In The Canterbury Tales, a group of pilgrims goes on a boring road trip, and the travelers pass the time by telling long, bullshit stories. The tales they share go heavy on allegory (happiness is akin to a confused knight or prideful rooster) and long on despair (love is fleeting, people are shady and god mostly doesn’t care). Though separated by almost 600 years, its winsome themes feel like close precursors to Midlake’s new record, The Courage of Others—a flutesy, strummy paean to earthly woe that would fit neatly inside Chaucer’s mind. Filtered through the very personal prism of frontman Tim Smith, it’s English folk music (sans English folks) that unfolds like the soundtrack to the most urbane Renaissance Faire of all time.

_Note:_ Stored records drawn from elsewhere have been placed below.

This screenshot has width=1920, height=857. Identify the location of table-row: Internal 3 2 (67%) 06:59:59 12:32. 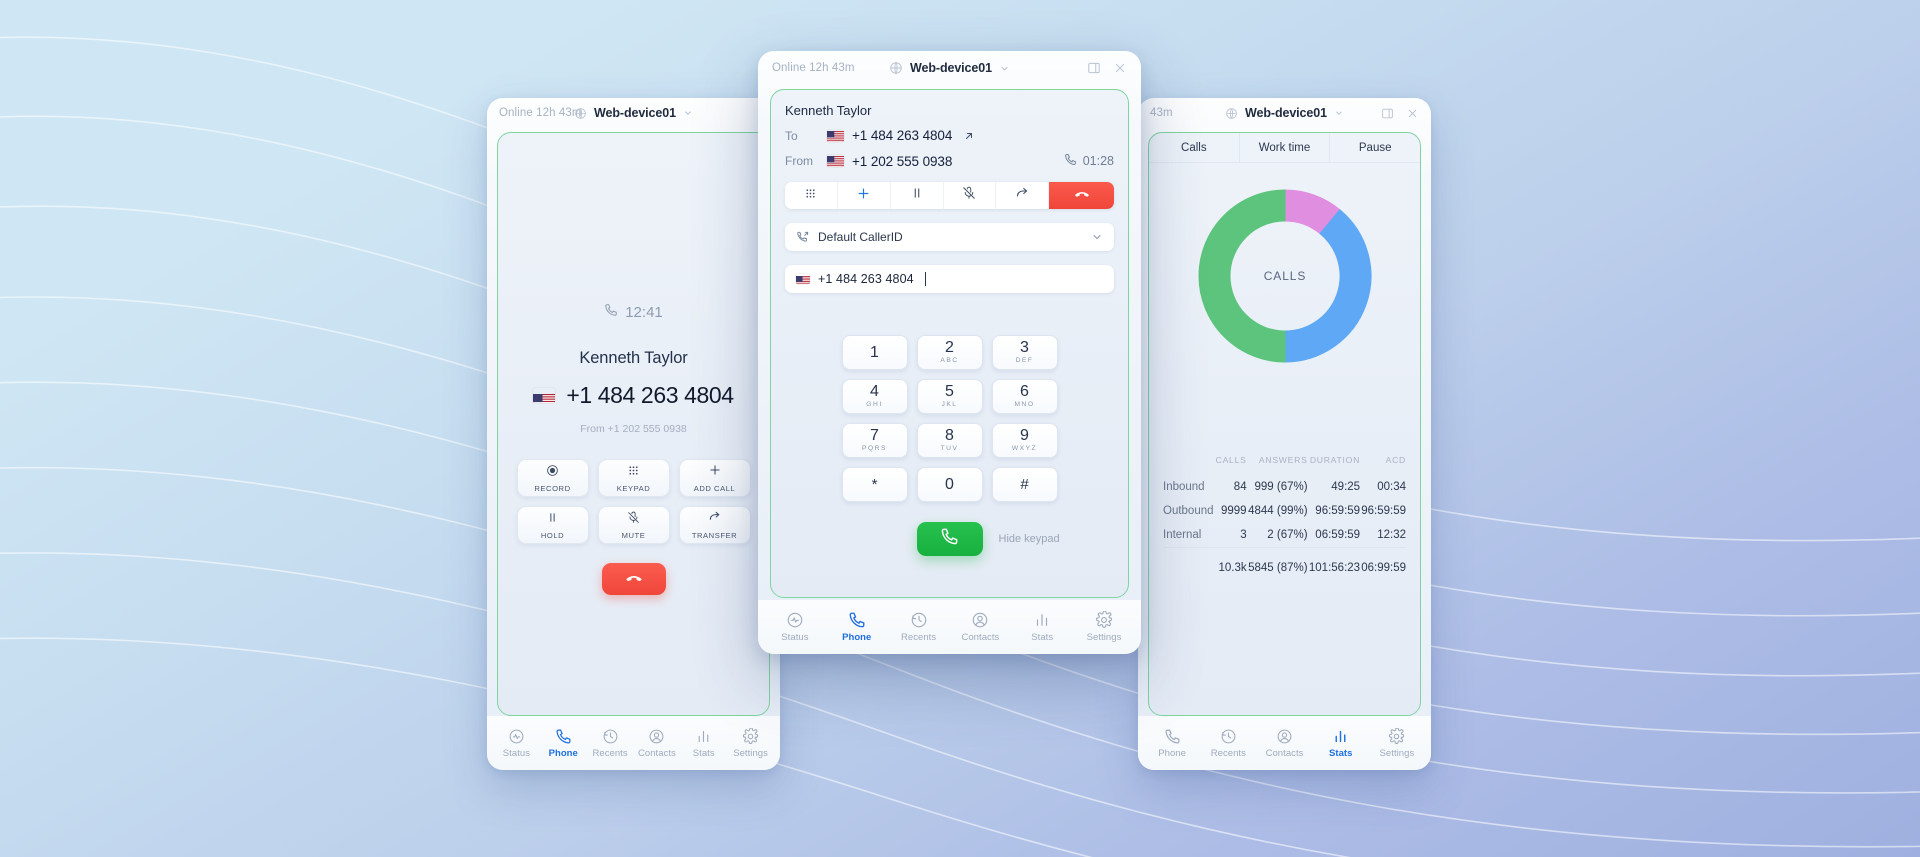
(1284, 536).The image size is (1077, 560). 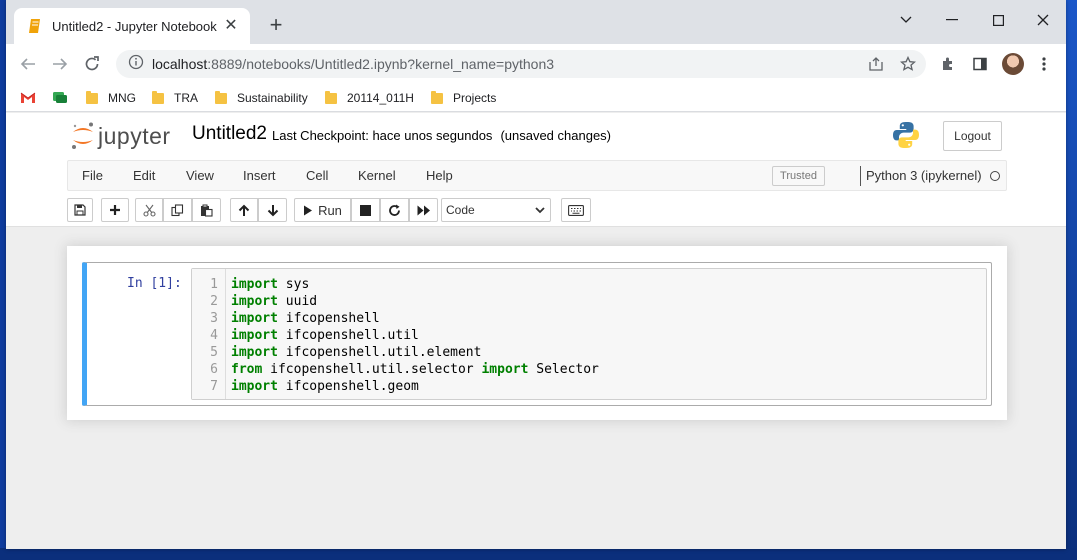 What do you see at coordinates (154, 284) in the screenshot?
I see `cell-prompt: In [1]:` at bounding box center [154, 284].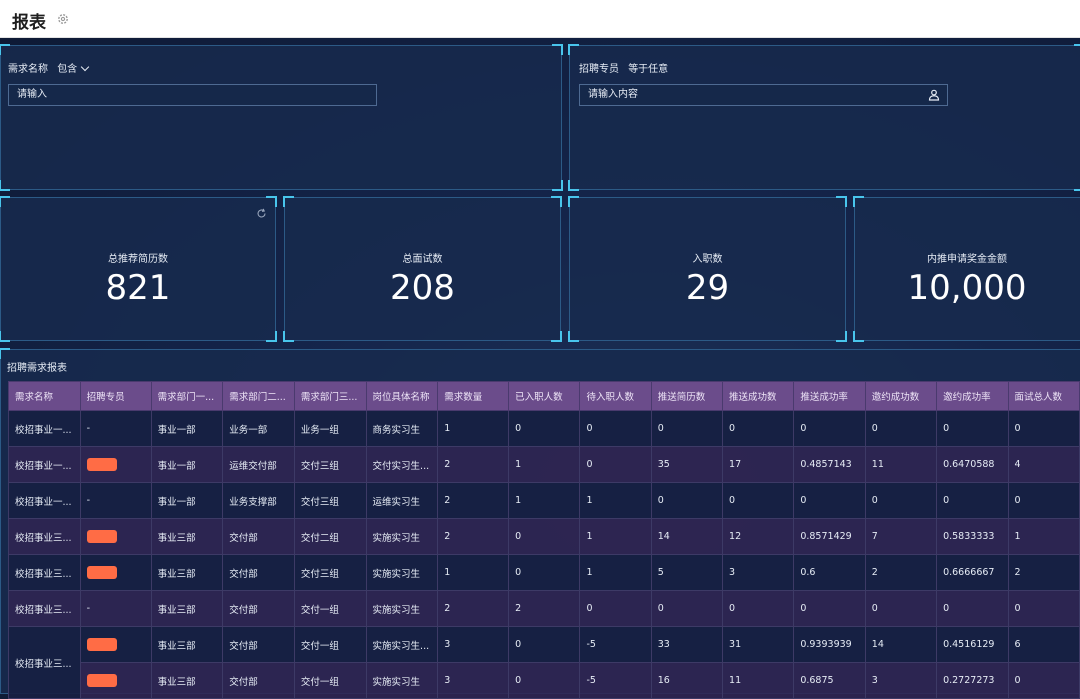 Image resolution: width=1080 pixels, height=699 pixels. What do you see at coordinates (687, 536) in the screenshot?
I see `table-cell: 14` at bounding box center [687, 536].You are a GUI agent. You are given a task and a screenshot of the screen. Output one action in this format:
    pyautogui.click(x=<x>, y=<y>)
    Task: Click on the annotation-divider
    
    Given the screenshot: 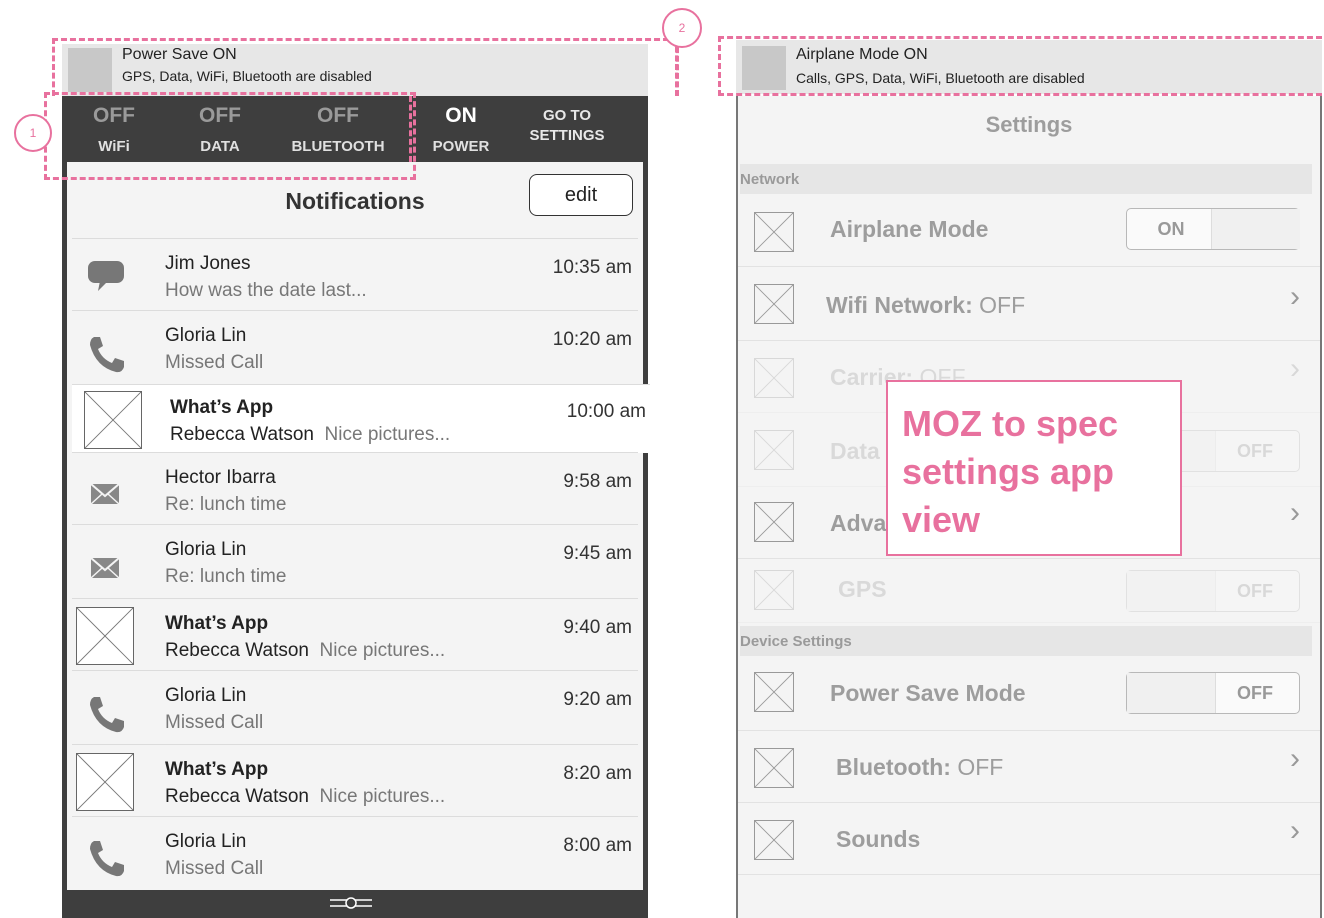 What is the action you would take?
    pyautogui.click(x=410, y=129)
    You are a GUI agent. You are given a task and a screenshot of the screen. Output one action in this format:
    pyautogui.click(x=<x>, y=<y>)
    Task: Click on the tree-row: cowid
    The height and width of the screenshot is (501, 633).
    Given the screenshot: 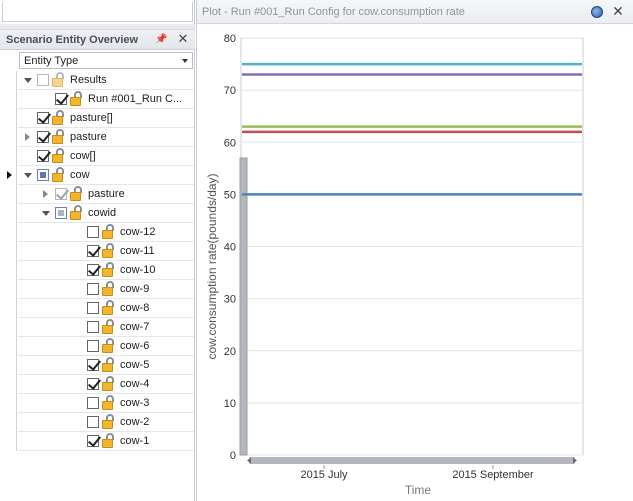 What is the action you would take?
    pyautogui.click(x=97, y=214)
    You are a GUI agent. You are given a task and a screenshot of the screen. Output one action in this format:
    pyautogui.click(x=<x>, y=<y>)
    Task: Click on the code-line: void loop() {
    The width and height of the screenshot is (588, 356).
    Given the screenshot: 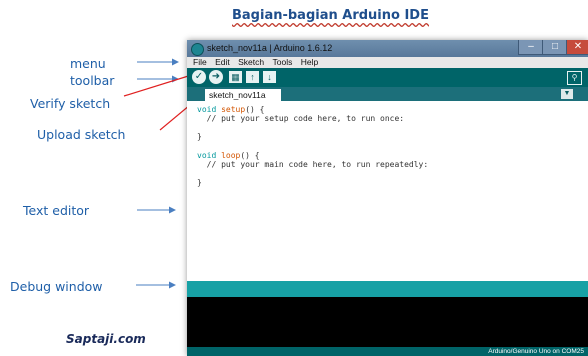 What is the action you would take?
    pyautogui.click(x=228, y=156)
    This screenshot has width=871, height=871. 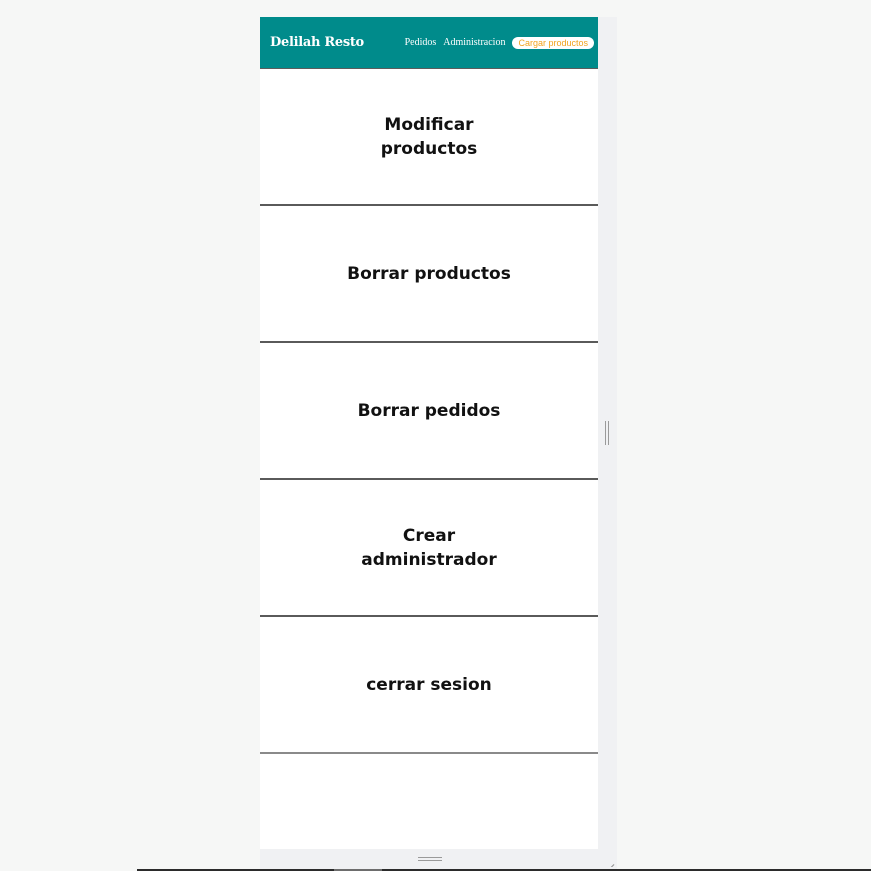 I want to click on nav-link-administracion: Administracion, so click(x=474, y=42).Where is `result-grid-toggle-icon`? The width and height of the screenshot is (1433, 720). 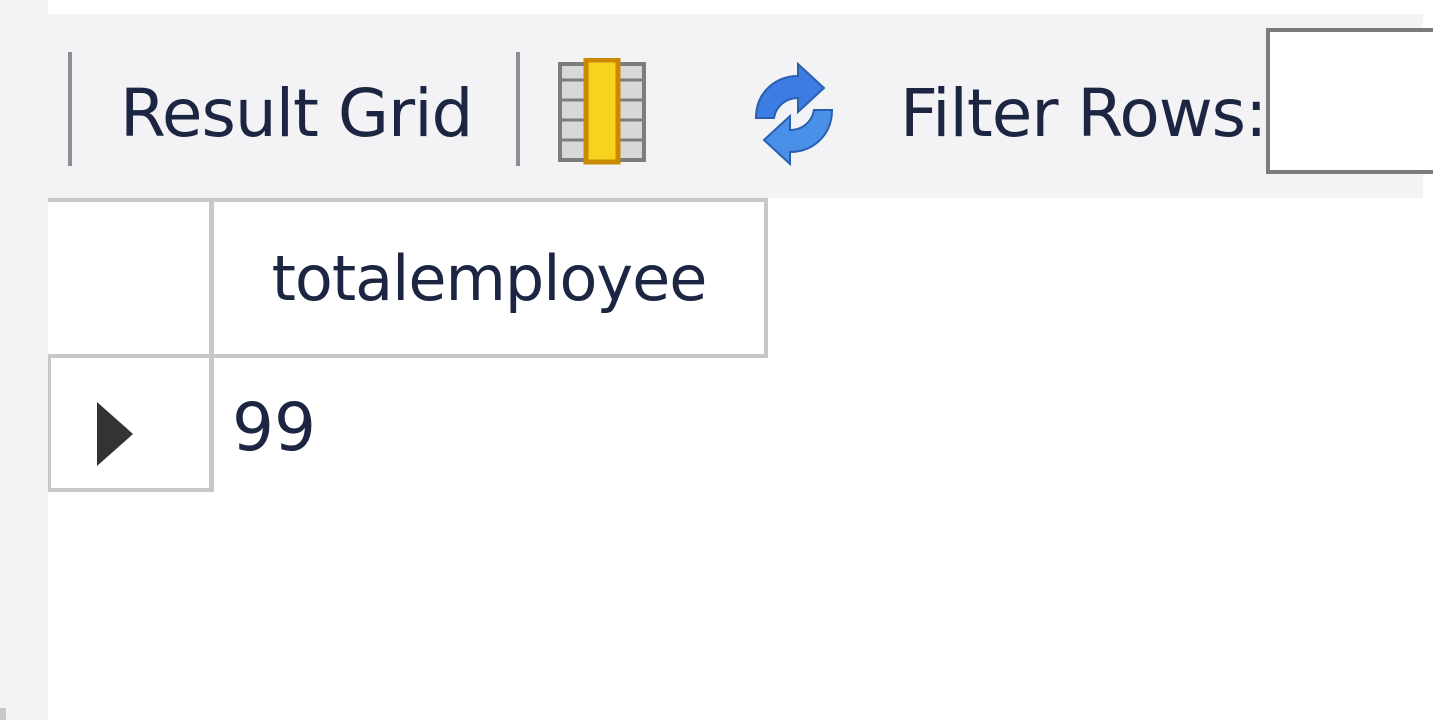 result-grid-toggle-icon is located at coordinates (602, 111).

Midlake had a shape-shifting three-album career arc before landing in medieval times, though. Early records mimicked the earnestness of the turn of the millennium with middling results, but the band’s 2006 album, The Trials of Van Occupanther, was a breezy alt-country sleeper hit that unexpectedly propelled the band through a two-and-a-half year global touring juggernaut. So, whither thou goest after that? Back in the band’s humble home in Denton, Texas, their sudden lack of day jobs, paired with 24-hour access to their studio, not only made it easy to dawdle on English antiquities but fall fully down Ye Olde Folk Wormhole. “We could have released an album over a year ago with all the material that we discarded,” says Smith. “But it wouldn’t have been right. Sometimes you just need to keep playing and listen. All these old English folk records started to make sense with the kind of songs I was writing, which were darker and much more personal.”
Smith’s newfound fascination with loopy Pentangle records and the Incredible String Band translated to Courage’s gently picked guitars, lilting harmonies, and subject matter veering heavily towards the earth, dying winters and small mountains—all of which are done in by “Acts of Man” and “Rulers, Ruling All Things.” It‘s as heavy an album made by a band with a touring flute player that is not named Jethro Tull can be. “Don’t laugh!” says Smith, “The flute is taboo for some reason, but I think it’s the most beautiful sound ever next to the human voice. I know it’s not cool. But if you’ve just made a gloomy folk record, being cool is probably not your biggest worry.” Indeed. A bigger worry might be alienating fairweather fans attached to the sunny vibes of the band’s previous work. But Midlake seems oblivious with Courage. It’s a sustained meditation on mortality and human complications that approaches an almost religious intensity, and a weirdly mythic way to tread gently into a new decade.